After a brief courtship, he and Ma Khin Kyi (later known as Daw Khin Kyi) married on September 6, 1942.

It is said that, “Daw Khin Kyi, in marrying Aung San, married not only a man but a destiny.” Aung San married a woman who had not only the courage and warmth he needed in his life’s companion, but also the steadfastness and dignity to uphold his ideals after he was gone.

Theirs was a successful union and the soldiers, who had not been entirely happy at the idea of their adored young commander getting married, respected his decision.

Marriage brought out the gentler traits in Aung San’s character and he proved to be a loving husband and father.
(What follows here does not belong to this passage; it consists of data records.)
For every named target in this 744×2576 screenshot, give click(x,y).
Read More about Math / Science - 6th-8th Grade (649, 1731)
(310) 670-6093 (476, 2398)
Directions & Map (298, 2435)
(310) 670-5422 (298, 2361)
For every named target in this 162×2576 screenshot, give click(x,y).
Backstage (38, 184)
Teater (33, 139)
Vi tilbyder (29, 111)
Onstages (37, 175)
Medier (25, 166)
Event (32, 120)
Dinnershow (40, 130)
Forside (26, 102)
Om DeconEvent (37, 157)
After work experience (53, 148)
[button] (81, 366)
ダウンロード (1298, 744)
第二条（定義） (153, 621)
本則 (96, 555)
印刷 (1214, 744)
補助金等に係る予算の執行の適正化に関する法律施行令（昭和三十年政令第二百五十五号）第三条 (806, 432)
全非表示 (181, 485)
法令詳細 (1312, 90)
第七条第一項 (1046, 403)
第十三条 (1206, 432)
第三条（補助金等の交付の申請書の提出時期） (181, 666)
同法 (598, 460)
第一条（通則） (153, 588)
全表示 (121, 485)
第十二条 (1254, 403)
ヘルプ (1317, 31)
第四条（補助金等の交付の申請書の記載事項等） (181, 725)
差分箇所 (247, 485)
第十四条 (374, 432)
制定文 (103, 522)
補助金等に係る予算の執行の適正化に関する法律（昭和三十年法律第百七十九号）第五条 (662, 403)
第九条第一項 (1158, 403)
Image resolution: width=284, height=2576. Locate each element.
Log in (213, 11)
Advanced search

To have by his side an understanding companion who was able to share his hard and dangerous life undoubtedly strengthened him for the momentous tasks that lay ahead. (Reference: Freedom from Fear, Author Aung San Suu Kyi)

Daw Khin Kyi left her career to become involved in politics and social welfare. Later, she became the director of MMCWA, a welfare association for women and children. She was commended for her highly disciplined management skills. She refused to accept perks offered by the government to the families of the late Martyrs.

She was an elected Member of Parliament from 1947 to 1952. She was appointed as President of the Women’s Association in 1958 and was appointed as an Ambassador to India in 1960.

Although Daw Khin Kyi had a stroke on March 28,1988, she was well-aware of the pro-democracy demonstrations in Rangoon. She was deeply saddened to learn the death of RIT student Ko Phone Maw. After her second major stroke, Daw Khin Kyi died peacefully in December 1988.